Role of pudendal canal syndrome in the etiology of fecal incontinence in rectal prolapse

Abstract

Background: The current communication investigates the role of pudendal canal syndrome in the genesis of fecal incontinence (FI) in complete rectal prolapse (CRP).

Methods: 89 patients with CRP (group A, 45 with FI, and group B, 44 without FI) were studied. Ten healthy volunteers in group C acted as controls. The subjects were assessed for rectal and rectal neck pressures, electromyographic (EMG) activity of the external anal sphincter (EAS) and levator ani, as well as for pudendal nerve terminal motor latency (PNTML).

Results: Group-A patients manifested perianal hypo- or anesthesia, diminished rectal neck pressure (p < 0.05) and EMG activity of EAS and levator muscle and prolonged PNTML (p < 0.05). In group B, rectal neck pressure was diminished (p < 0.05) in all patients. The EMG activity of the EAS and PNTML (p > 0.05) were normal in 34 patients, while the EMG activity was reduced and the PNTML prolonged (p < 0.05) in the remaining 10. The levator ani muscle showed diminished activity in the 44 patients of this group.

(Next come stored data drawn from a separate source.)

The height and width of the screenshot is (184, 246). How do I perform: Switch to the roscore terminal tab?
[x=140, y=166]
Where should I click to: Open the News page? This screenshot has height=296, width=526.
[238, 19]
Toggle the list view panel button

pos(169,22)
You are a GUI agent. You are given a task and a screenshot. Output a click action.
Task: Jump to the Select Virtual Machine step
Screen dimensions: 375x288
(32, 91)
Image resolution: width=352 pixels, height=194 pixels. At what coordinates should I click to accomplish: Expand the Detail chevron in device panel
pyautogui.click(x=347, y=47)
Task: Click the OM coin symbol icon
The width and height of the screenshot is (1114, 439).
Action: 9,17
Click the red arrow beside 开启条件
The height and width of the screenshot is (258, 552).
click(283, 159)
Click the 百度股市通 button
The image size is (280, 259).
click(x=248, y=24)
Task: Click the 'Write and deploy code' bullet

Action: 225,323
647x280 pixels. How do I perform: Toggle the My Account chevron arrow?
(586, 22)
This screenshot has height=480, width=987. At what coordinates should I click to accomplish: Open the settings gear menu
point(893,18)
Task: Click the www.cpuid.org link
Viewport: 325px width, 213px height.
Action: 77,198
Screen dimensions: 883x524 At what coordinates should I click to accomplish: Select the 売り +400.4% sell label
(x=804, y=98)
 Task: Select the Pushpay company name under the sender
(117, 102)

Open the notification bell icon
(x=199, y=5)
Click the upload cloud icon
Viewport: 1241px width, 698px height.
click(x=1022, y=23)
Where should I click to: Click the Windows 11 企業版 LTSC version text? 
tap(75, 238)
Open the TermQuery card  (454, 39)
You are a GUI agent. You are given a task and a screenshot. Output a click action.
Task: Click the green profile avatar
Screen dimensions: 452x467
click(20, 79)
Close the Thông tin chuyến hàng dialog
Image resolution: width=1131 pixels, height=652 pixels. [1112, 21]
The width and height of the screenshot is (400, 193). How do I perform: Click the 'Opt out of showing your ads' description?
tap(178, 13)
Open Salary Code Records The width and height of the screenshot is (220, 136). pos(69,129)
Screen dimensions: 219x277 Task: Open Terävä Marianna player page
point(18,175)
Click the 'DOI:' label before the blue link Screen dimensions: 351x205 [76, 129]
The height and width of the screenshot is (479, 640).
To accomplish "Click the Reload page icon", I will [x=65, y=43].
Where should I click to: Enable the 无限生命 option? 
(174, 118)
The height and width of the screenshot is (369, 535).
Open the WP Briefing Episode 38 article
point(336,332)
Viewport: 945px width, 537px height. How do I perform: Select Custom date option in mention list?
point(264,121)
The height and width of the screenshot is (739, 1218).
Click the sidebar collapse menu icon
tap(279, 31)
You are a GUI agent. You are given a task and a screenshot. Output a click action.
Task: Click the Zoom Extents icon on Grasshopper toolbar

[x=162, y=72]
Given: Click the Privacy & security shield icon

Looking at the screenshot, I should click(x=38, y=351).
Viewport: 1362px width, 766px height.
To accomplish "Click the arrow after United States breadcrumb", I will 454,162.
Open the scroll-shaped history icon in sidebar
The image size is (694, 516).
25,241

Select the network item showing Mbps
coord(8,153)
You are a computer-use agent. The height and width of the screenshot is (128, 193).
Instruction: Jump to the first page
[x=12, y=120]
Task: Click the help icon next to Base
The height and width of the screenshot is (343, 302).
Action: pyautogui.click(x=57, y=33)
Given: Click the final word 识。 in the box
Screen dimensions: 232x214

Conclusion: The results of group A point to pudendal neuropathy as a cause of FI. In group B, 10 patients showed manifestations of subclinical pudendal neuropathy which may present later on with FI. The constant prolongation of PNTML in patients with FI postulates a relationship between the two. The cause of prolonged PNTML seems to be attributable to pudendal neuropathy due probably to pudendal nerve entrapment in the pudendal canal with a resulting pudendal canal syndrome. Therefore, pudendal canal syndrome is suggested to play a significant role in the genesis of FI in CRP.